[Image via W magazine]
For their forthcoming July issue, W magazine's West Coast editor Kevin West looks at how Tehran’s wealthy Jewish community came to settle in Beverly Hills, and naturally, issues of opulence and so-called Persian Palaces come up. Two architects/builders in Beverly Hills, Hamid Omrani, and Hamid Gabbay, are interviewed for the story, and one gets some insight into why Beverly Hills looks the way it does. “When I came to Beverly Hills, there was not any architecture,” Omrani tells the magazine. “There were old houses belonging to the World War I or World War II era. These were not buildings that had good material or good architecture. So I said, ‘Why should I match with them?’"
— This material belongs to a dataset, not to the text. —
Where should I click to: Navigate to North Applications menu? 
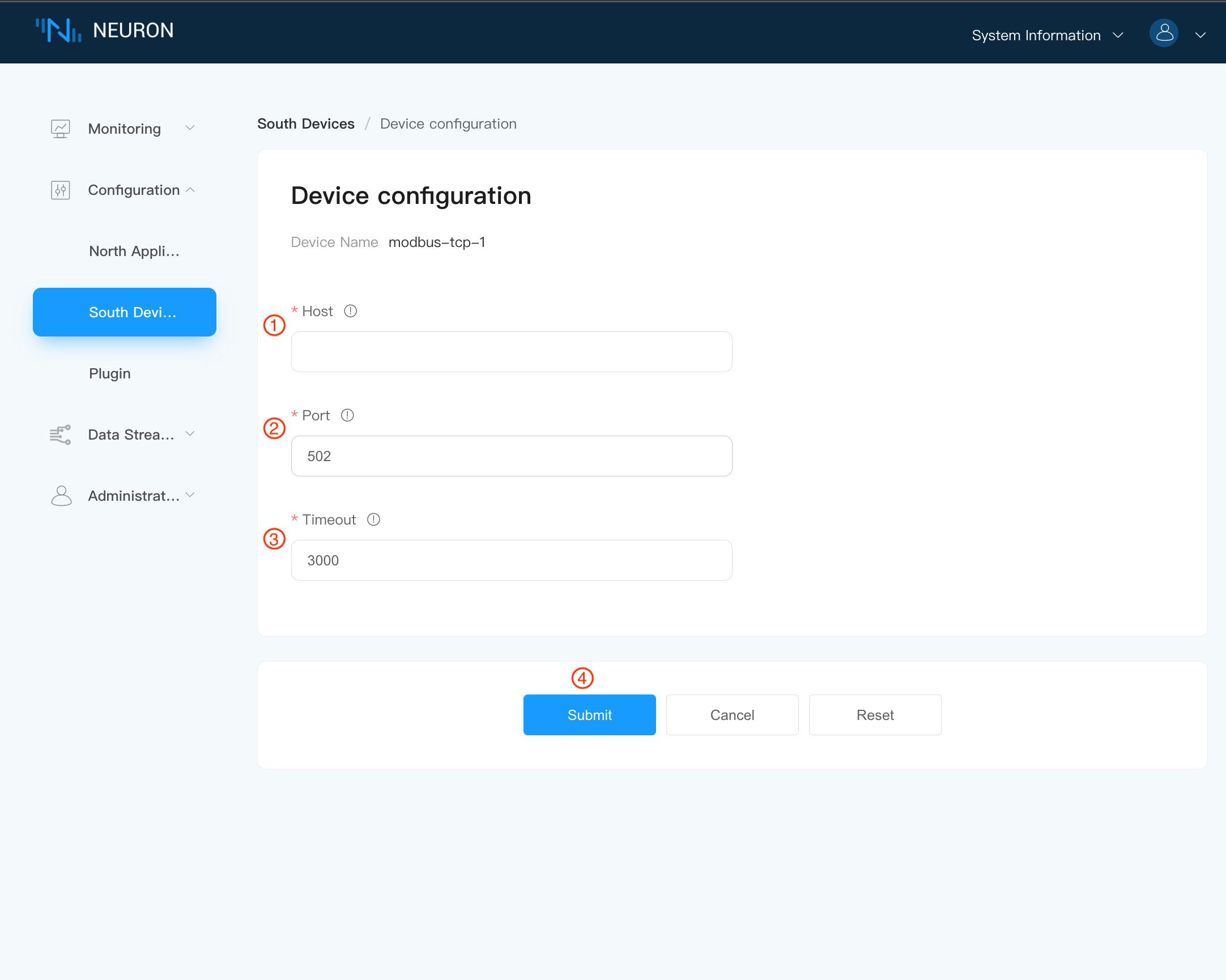point(133,250)
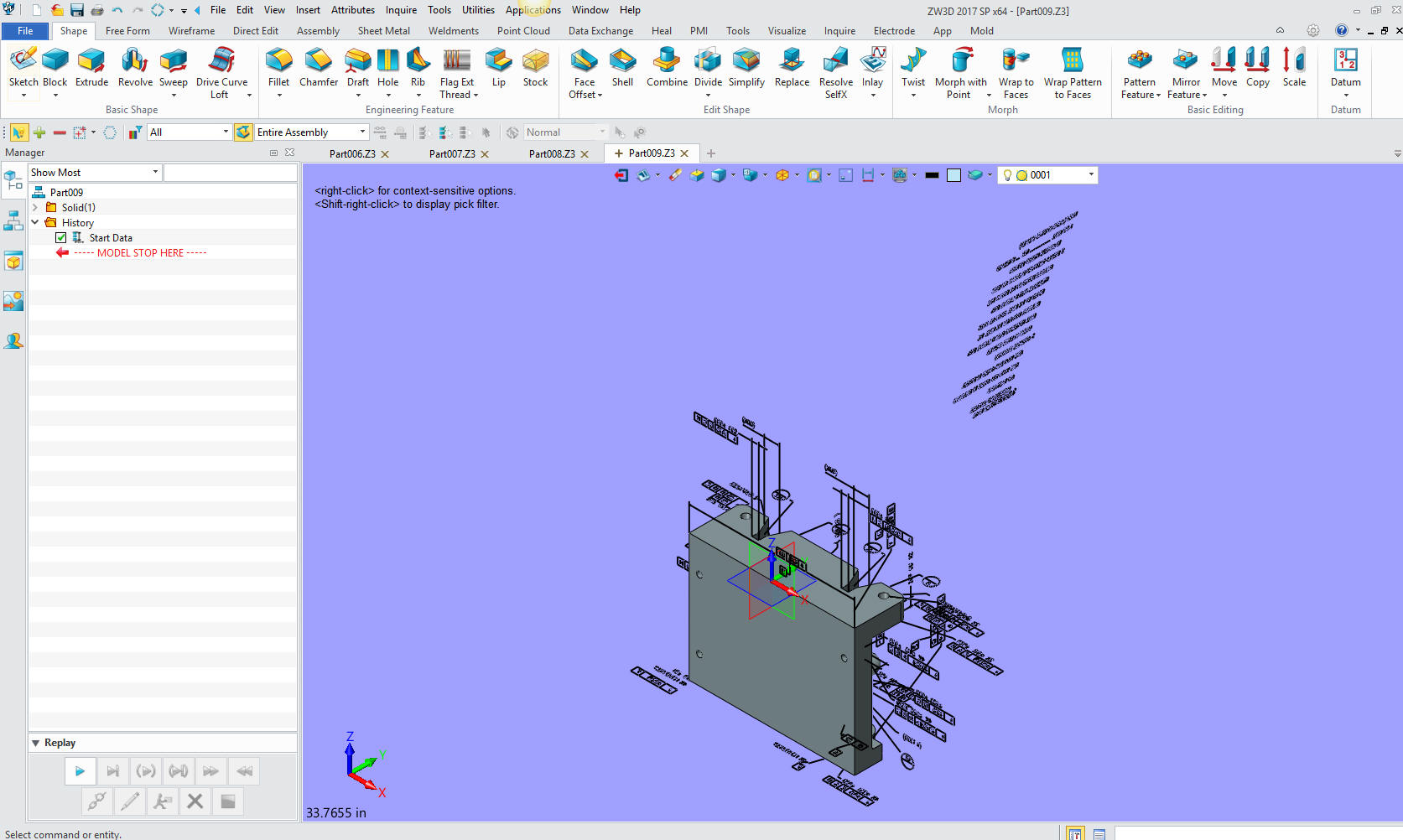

Additionally, the establishment of a 2004 commisison to oversee design standards in Beverly Hills was "thinly veiled prejudice," according to Omrani. Meanwhile, Gabbay, whose work is more understated (check out some of his work here) isn't a fan of the term Persian Palace because the style “has nothing to do with Persian architecture. I never saw anything like it in Tehran.” One thing that is changing: According to the magazine, "many younger members of the Persian community favor a less ornate style..." The magazine online photo spread also has some inside shots of SBE Entertainment Sam Nazarian's home, still available for $18.95 million.